> [Directions]
• A. From the SLAP abstract, return the passage from "Wednesday, 17 December" up to and including "to simulate SMAP.", copied word for word.
• B. Answer these questions from the SLAP abstract:
(i) On what day and date was the presentation scheduled?
(ii) At what frequency does the SLAP radiometer observe?
(iii) Which band does the real-aperture radar operate in?
(Excerpt provided begins)
H31O-04:
SCANNING L-BAND ACTIVE PASSIVE (SLAP)—FLIGHT RESULTS FROM A NEW AIRBORNE SIMULATOR FOR SMAP

Wednesday, 17 December 2014: 8:45 AM
Edward J Kim, Tammy Faulkner, Albert Wu and Hemanshu Patel, NASA Goddard Space Flight Center, Greenbelt, MD, United States
Abstract:
1. Introduction and Background

This paper introduces a new NASA airborne instrument, the Scanning L-band Active Passive (SLAP), which is specially tailored to simulate SMAP.

2. Description of SLAP

SLAP has both passive (radiometer) and active (radar) microwave L-band imaging capabilities. The radiometer observes at 1.4 GHz using duplicate front end hardware from the SMAP satellite radiometer. It also includes a duplicate of the digital backend development unit for SMAP, thus the novel Radio Frequency Interference (RFI) detection and mitigation features and algorithms for SMAP are duplicated with very high fidelity in SLAP. The digital backend provides 4-Stokes polarization capability. The real-aperture radar operates in the 1215-1300 MHz band with quad-pol capability. Radar and radiometer share one antenna via diplexers that are spare units from the Aquarius satellite instrument.
(Excerpt provided ends)
(Given data begins)
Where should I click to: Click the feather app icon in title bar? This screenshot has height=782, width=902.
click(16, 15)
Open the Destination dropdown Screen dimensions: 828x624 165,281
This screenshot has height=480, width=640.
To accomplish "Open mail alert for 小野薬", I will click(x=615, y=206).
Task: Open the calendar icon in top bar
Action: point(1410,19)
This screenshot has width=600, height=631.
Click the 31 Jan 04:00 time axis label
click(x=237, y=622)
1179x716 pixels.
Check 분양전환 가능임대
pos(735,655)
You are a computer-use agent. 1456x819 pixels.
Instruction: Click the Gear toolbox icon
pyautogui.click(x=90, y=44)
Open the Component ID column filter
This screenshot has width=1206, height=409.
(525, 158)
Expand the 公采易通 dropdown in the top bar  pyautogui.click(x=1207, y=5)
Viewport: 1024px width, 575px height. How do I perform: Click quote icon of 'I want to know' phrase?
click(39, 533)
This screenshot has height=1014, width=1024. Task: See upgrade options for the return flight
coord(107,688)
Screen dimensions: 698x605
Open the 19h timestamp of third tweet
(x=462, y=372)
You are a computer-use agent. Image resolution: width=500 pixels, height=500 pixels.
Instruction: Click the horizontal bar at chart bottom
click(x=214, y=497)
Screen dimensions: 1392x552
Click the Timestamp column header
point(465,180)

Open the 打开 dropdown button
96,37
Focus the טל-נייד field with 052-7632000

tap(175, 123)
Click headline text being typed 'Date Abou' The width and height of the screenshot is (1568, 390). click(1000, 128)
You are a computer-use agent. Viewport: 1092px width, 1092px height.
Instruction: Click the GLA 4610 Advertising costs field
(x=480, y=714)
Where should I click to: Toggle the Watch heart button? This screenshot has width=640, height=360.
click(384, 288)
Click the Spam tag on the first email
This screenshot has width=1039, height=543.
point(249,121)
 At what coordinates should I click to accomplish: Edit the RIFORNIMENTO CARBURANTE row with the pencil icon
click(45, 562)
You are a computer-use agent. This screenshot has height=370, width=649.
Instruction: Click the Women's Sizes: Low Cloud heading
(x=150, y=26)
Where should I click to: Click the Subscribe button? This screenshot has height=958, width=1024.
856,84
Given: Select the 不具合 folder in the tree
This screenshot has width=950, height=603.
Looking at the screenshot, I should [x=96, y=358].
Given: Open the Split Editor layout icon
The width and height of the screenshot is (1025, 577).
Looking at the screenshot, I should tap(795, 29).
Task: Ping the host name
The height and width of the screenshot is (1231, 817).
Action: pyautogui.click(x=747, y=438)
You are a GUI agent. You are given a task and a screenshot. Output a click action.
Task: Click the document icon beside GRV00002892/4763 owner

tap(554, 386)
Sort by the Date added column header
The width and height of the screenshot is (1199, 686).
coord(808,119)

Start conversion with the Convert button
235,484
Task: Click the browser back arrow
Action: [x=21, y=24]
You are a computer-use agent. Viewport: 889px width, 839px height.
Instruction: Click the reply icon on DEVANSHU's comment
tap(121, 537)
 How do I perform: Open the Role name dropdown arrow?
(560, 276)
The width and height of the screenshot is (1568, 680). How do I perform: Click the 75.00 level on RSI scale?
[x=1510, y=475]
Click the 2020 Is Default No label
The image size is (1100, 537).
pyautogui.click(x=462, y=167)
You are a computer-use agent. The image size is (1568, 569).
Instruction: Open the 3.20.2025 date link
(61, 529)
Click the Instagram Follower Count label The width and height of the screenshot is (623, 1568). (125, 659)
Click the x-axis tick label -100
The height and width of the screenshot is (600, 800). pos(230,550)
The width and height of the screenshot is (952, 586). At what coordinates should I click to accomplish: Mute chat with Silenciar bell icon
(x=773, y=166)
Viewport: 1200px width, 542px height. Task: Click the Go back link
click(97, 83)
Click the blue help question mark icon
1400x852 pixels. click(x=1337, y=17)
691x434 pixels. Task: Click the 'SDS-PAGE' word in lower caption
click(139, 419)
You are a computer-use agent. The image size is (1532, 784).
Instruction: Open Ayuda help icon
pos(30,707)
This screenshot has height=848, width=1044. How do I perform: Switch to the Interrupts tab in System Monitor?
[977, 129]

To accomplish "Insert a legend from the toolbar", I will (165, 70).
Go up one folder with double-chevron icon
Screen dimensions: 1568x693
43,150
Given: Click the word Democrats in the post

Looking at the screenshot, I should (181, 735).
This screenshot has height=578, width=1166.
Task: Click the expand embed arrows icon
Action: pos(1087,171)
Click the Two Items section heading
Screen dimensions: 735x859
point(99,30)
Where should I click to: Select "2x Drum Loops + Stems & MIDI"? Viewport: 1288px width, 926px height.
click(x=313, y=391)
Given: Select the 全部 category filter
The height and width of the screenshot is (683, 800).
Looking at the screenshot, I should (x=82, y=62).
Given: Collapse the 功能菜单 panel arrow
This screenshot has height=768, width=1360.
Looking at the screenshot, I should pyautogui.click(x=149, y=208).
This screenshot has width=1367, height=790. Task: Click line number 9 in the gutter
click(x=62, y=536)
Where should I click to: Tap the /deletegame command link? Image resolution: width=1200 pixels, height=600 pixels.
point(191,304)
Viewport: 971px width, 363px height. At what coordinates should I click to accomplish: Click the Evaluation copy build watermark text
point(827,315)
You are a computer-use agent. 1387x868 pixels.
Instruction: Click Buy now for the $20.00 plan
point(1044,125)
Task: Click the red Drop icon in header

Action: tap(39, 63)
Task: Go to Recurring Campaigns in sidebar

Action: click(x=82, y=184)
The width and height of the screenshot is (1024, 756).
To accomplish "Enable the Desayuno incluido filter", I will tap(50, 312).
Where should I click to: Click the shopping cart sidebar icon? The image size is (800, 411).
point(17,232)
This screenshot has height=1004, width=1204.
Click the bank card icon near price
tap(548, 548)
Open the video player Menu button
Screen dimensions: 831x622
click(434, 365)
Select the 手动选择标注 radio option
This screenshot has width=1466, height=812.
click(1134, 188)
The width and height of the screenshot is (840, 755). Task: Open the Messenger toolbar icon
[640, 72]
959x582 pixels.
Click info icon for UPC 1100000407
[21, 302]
(Given data ends)
> [Answers to the exercise]
• A.
Wednesday, 17 December 2014: 8:45 AM
Edward J Kim, Tammy Faulkner, Albert Wu and Hemanshu Patel, NASA Goddard Space Flight Center, Greenbelt, MD, United States
Abstract:
1. Introduction and Background

This paper introduces a new NASA airborne instrument, the Scanning L-band Active Passive (SLAP), which is specially tailored to simulate SMAP.

• B.
(i) Wednesday, 17 December 2014
(ii) 1.4 GHz
(iii) The 1215-1300 MHz band